(Item position entries)

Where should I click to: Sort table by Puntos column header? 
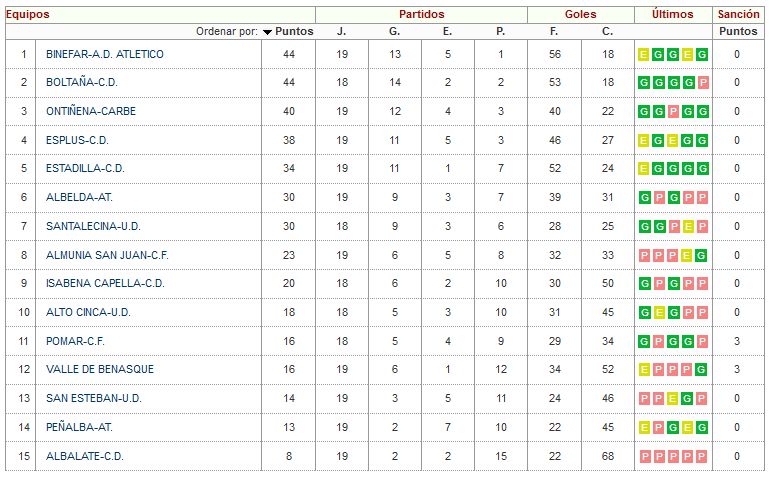[294, 31]
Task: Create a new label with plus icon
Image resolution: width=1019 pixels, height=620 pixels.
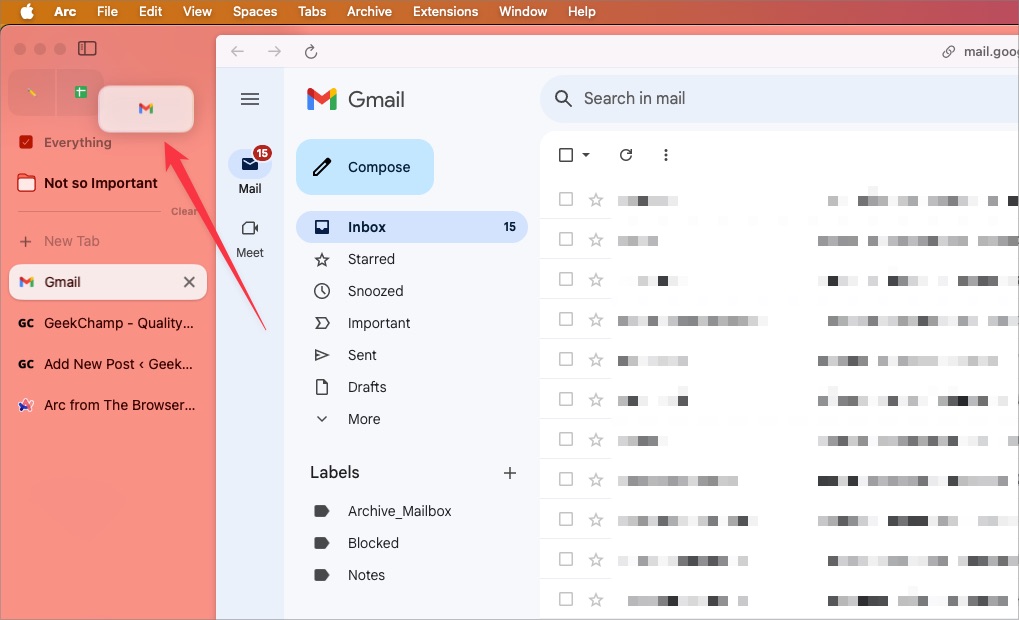Action: [510, 473]
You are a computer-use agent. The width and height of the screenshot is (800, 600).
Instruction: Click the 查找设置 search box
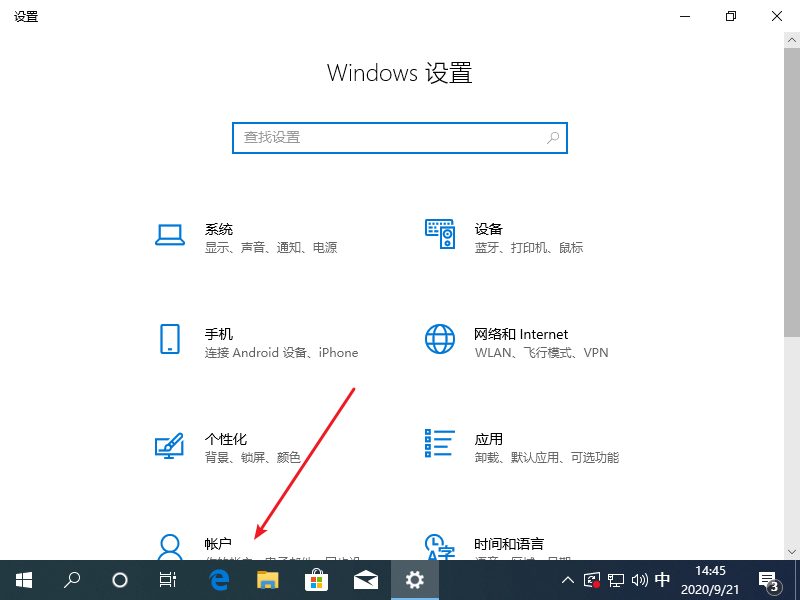point(399,137)

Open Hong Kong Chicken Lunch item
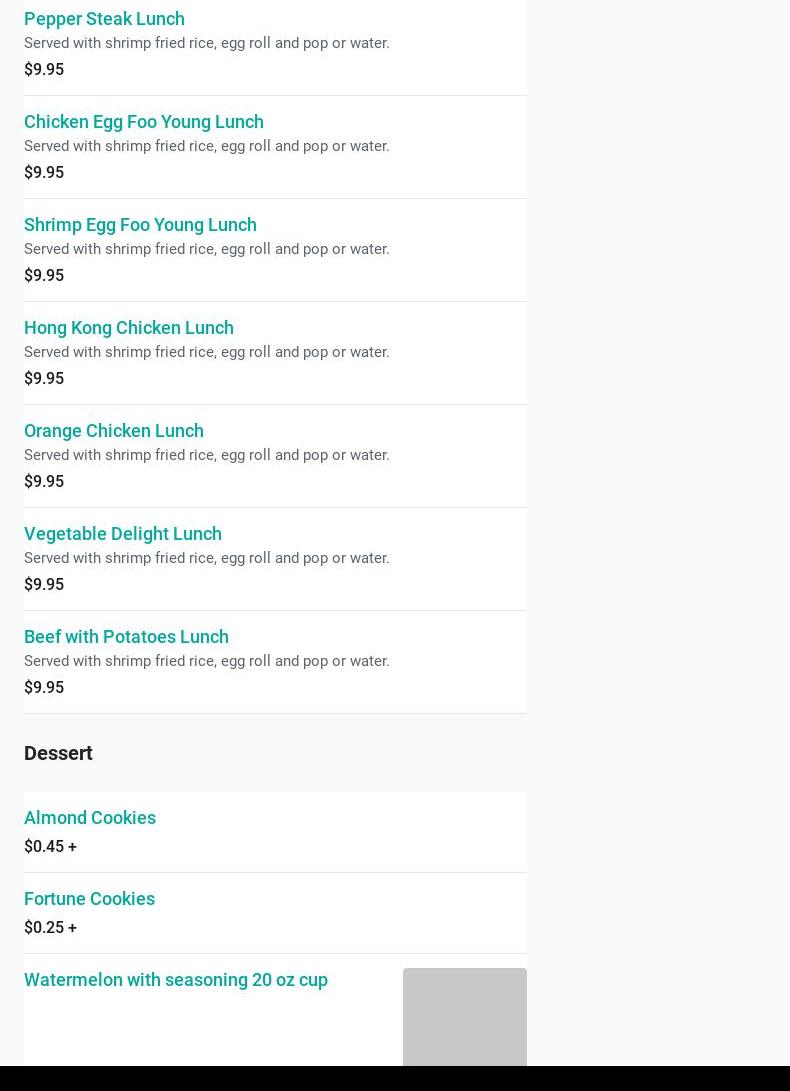pos(129,328)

▶ _What is expected_:
Convert the rows above into a two-column CSV with the headers request and answer, giving one line per row. Put each row's text and its answer in one quoted field each, replace line breaks with spaces, and leave out the pictures.

▶ _Written answer_:
request,answer
"Where should I click to: Sort table by Puntos column header?","[294, 31]"
"Task: Create a new label with plus icon Image resolution: width=1019 pixels, height=620 pixels.","Action: [510, 473]"
"You are a computer-use agent. The width and height of the screenshot is (800, 600). Instruction: Click the 查找设置 search box","point(399,137)"
"Open Hong Kong Chicken Lunch item","pos(129,328)"